In his turn, Campanella demands the execution of everyone who deviates from the strict order of his state. For example, he would punish with death a woman who uses high-heeled boots so that she may appear tall, or garments with trains to cover her wooden shoes. His image of prisons and hangmen in the future ideal state is prophetic of Bolshevism, which came several hundred years after Campanella’s death. They have no prisons, except one tower for shutting up rebellious enemies. The accused who is found guilty is reconciled to his accuser and to his witnesses, as it were, with the medicine of his complaint, that is, with embracing and kissing. No one is killed or stoned unless by the hands of the people. . Some transgressors are allowed to put themselves to death: they will place around themselves bags of gunpowder, light them, and burn to death, while exhorters are present for the purpose of advising them to die honorably. . Certain officers talk to and convince the accused man by means of arguments until he himself acquiesces in the sentence of death passed upon him.. . But if a crime has been committed against the liberty of the republic, or against God, or against the supreme magistrates, there is immediate censure without pity. These only are punished with death. He who is about to die is compelled to state in the face of the people and with religious scrupulousness the reasons for which he does not deserve death, and also the sins of the others who ought to die instead of him, and further the mistakes of the magistrates. If, moreover, it should seem right to the person thus asserting, he must say why the accused ones are deserving of less punishment than he.

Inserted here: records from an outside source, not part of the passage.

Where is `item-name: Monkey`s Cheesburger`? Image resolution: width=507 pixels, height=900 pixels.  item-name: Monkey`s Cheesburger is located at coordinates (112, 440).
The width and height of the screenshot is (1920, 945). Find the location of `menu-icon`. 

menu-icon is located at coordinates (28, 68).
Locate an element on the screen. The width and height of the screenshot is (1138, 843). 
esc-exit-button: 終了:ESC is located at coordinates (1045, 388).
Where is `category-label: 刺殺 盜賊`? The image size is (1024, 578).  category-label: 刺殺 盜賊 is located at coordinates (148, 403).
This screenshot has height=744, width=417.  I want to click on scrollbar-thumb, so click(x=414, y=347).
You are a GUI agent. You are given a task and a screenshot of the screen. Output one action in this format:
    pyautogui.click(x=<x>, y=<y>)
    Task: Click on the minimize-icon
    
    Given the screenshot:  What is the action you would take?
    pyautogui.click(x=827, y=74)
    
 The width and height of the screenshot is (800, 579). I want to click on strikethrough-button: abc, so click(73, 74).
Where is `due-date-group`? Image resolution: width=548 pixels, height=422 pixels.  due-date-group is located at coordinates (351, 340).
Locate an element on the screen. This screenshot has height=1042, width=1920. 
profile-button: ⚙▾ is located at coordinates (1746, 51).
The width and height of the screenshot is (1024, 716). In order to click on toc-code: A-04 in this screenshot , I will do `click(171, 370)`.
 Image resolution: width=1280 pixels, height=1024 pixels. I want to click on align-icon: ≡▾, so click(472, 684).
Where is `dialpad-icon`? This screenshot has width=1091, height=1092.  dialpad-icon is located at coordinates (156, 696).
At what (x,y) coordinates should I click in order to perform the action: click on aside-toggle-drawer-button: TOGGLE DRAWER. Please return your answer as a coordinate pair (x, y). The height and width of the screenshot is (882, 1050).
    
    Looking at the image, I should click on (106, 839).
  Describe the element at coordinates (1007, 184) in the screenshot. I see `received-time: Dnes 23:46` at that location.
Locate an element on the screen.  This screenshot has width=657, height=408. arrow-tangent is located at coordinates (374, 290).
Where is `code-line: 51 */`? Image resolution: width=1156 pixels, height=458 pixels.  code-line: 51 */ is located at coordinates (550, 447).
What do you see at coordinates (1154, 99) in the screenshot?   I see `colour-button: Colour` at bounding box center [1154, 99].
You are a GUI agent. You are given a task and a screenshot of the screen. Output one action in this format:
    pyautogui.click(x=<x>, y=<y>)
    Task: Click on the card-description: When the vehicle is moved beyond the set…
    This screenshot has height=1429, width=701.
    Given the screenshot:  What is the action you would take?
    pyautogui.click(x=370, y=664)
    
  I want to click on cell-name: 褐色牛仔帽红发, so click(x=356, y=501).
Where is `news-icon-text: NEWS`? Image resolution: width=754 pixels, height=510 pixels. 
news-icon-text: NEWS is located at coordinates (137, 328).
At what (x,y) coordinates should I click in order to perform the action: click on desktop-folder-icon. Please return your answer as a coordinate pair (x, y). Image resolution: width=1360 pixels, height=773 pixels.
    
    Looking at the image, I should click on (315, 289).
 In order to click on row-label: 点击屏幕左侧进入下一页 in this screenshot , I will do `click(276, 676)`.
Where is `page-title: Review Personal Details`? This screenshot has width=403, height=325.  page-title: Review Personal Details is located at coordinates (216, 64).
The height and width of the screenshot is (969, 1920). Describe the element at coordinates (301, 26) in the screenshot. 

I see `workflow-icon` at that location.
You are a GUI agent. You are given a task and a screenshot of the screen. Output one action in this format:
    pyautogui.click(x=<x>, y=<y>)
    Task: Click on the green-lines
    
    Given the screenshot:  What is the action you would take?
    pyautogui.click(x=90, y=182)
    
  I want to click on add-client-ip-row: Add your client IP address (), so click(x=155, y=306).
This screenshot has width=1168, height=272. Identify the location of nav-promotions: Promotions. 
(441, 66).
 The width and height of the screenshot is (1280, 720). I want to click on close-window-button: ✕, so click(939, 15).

It is as if the modern era were begun by Rousseau’s Social Contract which, just like many other utopias, begins from the proposition that at one time people lived in a state of marvelous innocence. Their primary luxury was freedom and will. This paradisiacal condition was destroyed by the emergence of private property. Rousseau does not suggest doing away with private property, however. He describes in detail the specter of the people or the citizen as a kind of revolutionary power, a source of truth, a guarantor of knowledge, and therefore the highest judge. Something incontrovertible and just, which is called the general will, emerges from the unified will of all citizens who have a common interest. This is expressed by the law. The state itself watches over the fulfillment of the laws and the carrying out of justice. This general will always embodies truth. He who refuses to submit can be compelled to be free. He who continually contravenes, he who scorns the will of the people, deserves nothing less than death. Rousseau deliberates over who should ensure that this general will is fulfilled and at the same time not abused, and he comes up with the enlightened ruler, who would be able, as it were, to change the nature of every individual.

The people, then, over the course of further centuries, would become the shield concealing the crimes of those who in their name act as their benefactors and enlightened rulers.